— Start of Excerpted records —

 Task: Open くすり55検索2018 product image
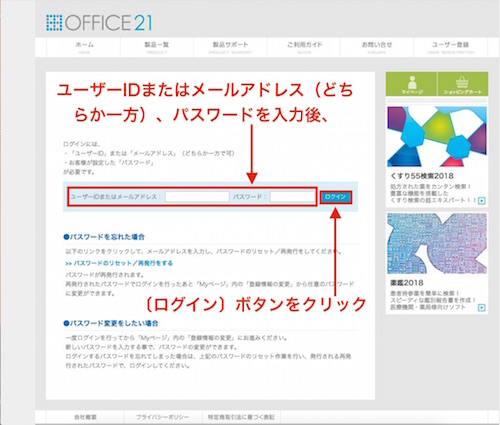[x=437, y=137]
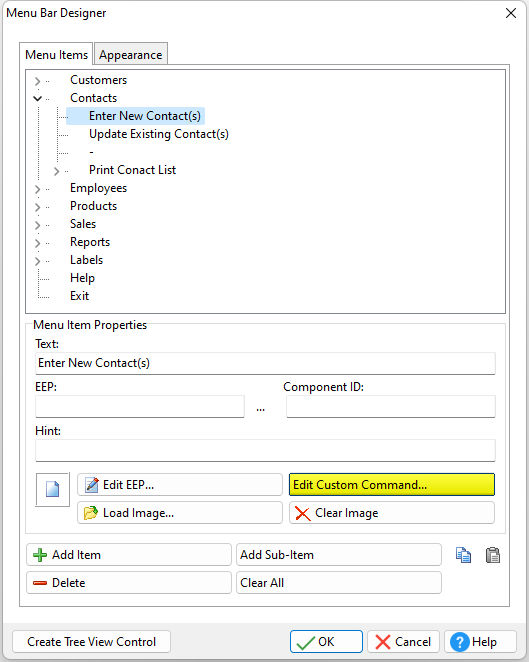Click the menu item image preview thumbnail
This screenshot has height=662, width=529.
(x=52, y=489)

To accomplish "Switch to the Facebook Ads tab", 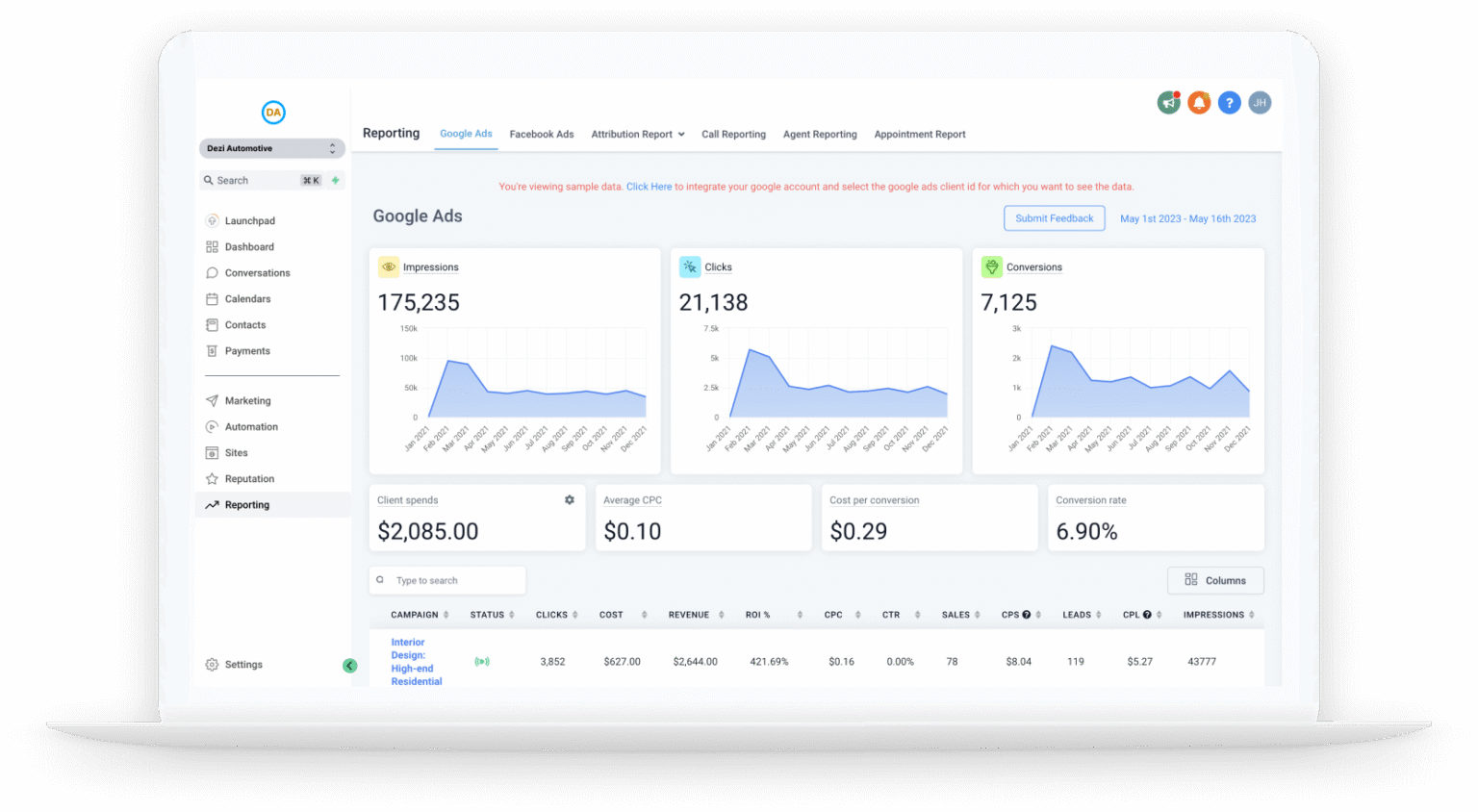I will (x=542, y=135).
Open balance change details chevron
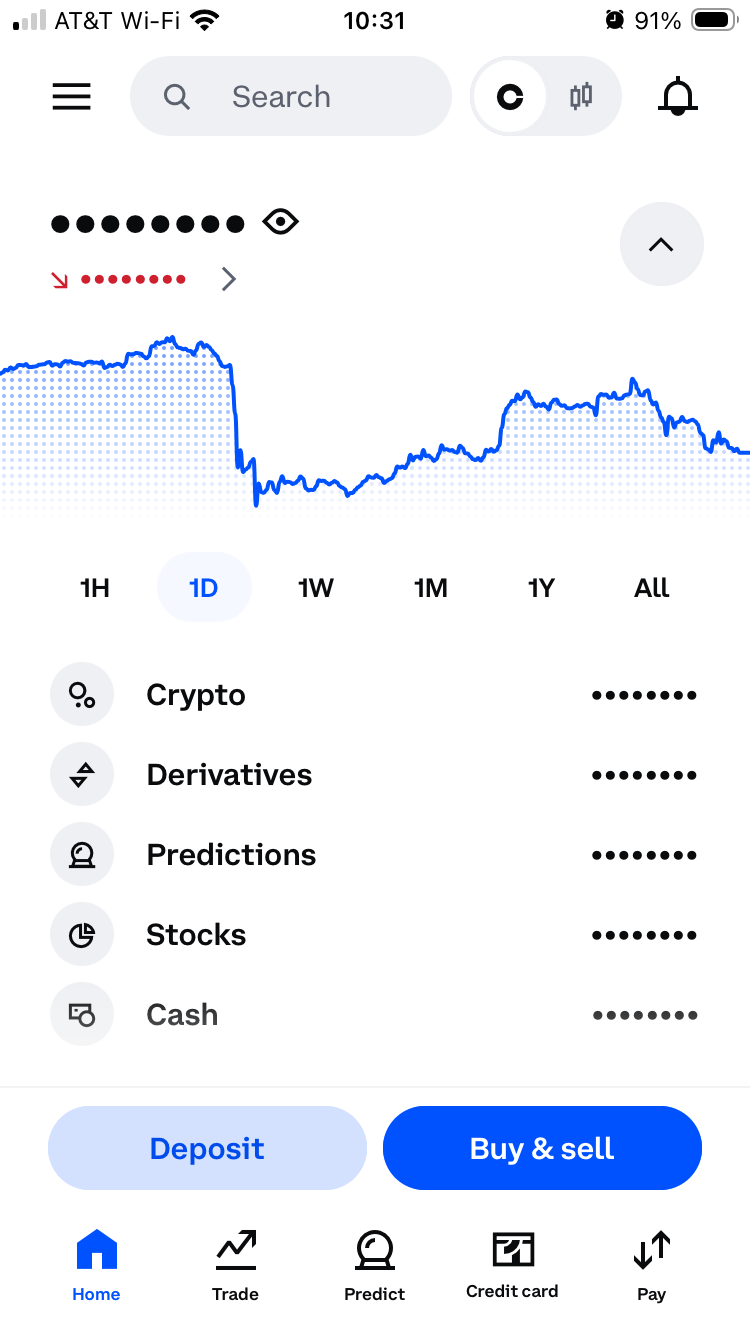Viewport: 750px width, 1334px height. (x=229, y=279)
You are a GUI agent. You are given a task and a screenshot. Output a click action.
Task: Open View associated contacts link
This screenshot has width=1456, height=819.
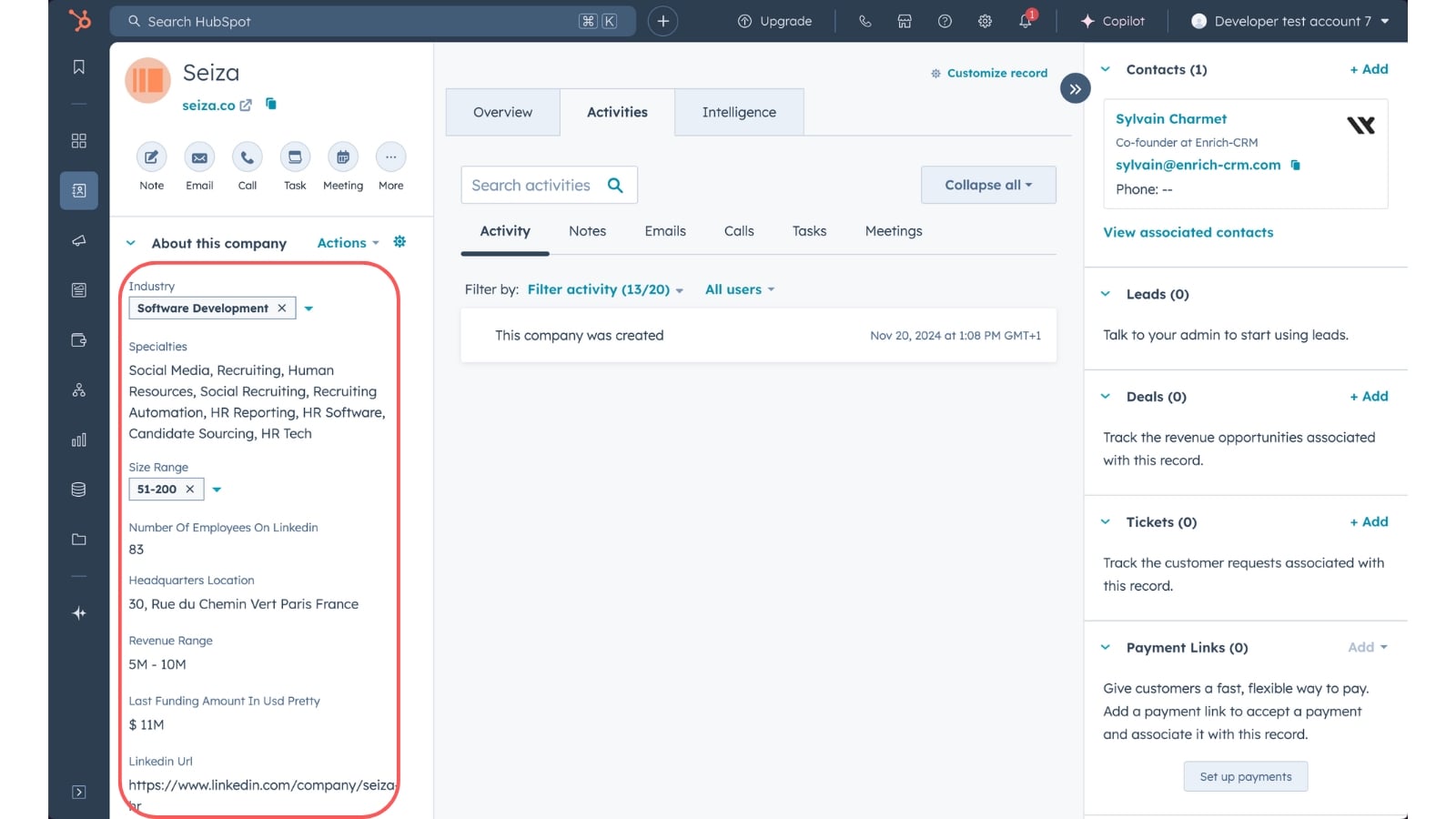[1188, 232]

— End of Excerpted records —

### Problem requirements
Turn everything from the line containing "You are a GUI" down to the end of the records into a Markdown table with the columns Row and Line, one numbered row per line. Skip blank lines and leave the pictures out.

### Solution to this task
| Row | Line |
|---|---|
| 1 | You are a GUI agent. You are given a task and a screenshot. Output a click action. |
| 2 | Task: Open View associated contacts link |
| 3 | This screenshot has width=1456, height=819. |
| 4 | [1188, 232] |